Transcriptional regulation of leptin gene promoter in rat

Abstract

To investigate the DNA regulatory sequences required for stimulation and suppression of leptin gene expression, primary cultured hepatocytes and adipocytes of rats were transfected with plasmids containing the 5′-flanking sequences of the rat leptin gene fused to the luciferase gene. When two copies of the sequences spanning nucleotides −101 to −83 of the leptin promoter were used for transfection, the reporter activity significantly increased in the presence of glucose/insulin in comparison with glucose alone. The glucose/insulin stimulation of the transcription was inhibited by addition of polyunsaturated fatty acids. These results were similar to those found earlier for the transcription of the fatty acid synthase, FAS(−57/−35) and ATP citrate-lyase, ACL(−64/−41) genes.

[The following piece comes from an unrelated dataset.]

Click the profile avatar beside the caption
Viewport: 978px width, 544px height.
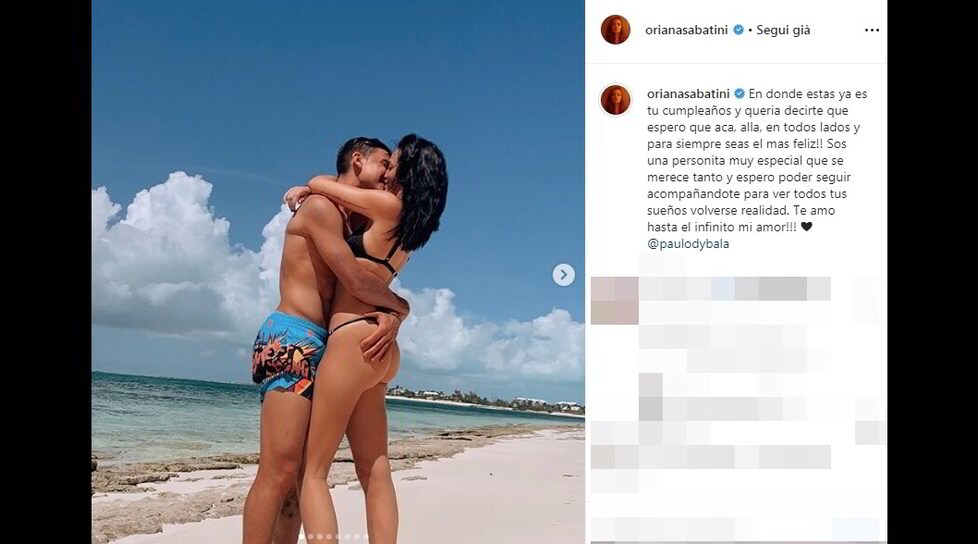click(616, 100)
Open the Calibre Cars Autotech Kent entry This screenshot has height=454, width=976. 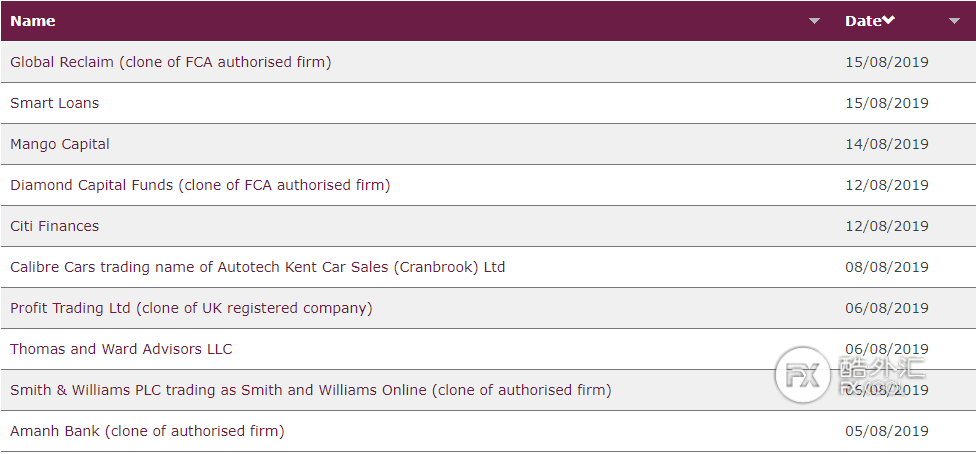[258, 267]
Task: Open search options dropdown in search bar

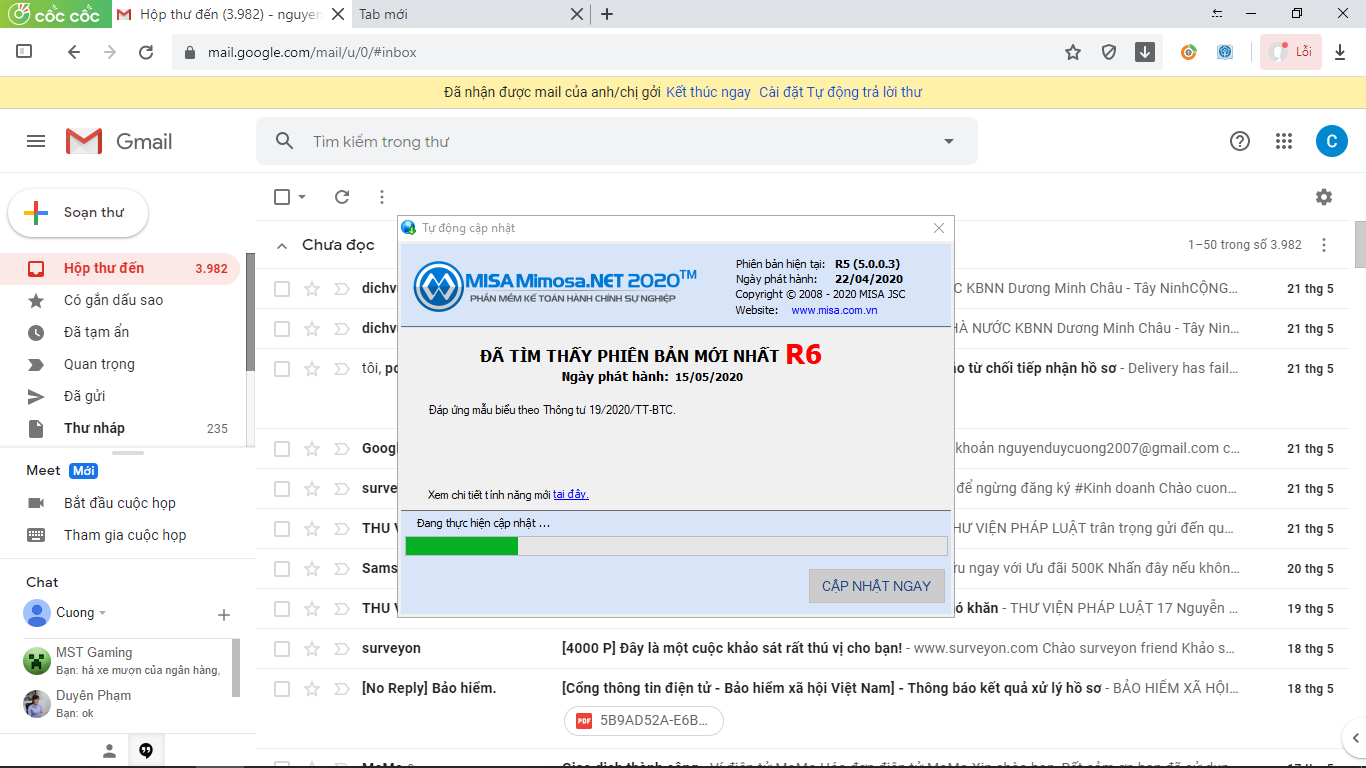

Cotransfection studies in the cells with a Sp1 expression vector and leptin (−101/−83) constructs showed the inactivation of the leptin promoter by Sp1. Gel mobility shift assays using an end-labeled leptin(−101/−83) construct as a probe revealed that nuclear factor(s) from rat liver or adipose tissue specifically formed complexes with the sequence. The DNA-protein complexes were common to the glucose/insulin-responsive regions of the leptin, ACL and FAS genes, suggesting that these genes are coordinately regulated. In addition, by antibody supershift assays, the transcription factor Sp1 was found to bind the GC-rich region located between nucleotides −101 and −83 of the leptin gene. Mutational analysis of this region showed that the sequence of the region was critical for glucose/insulin stimulation of transcription. Thus, we postulated that the region from −101 to −83 of the leptin gene is responsible for glucose/insulin stimulation of transcription, and that Sp1 is somehow involved in this regulation.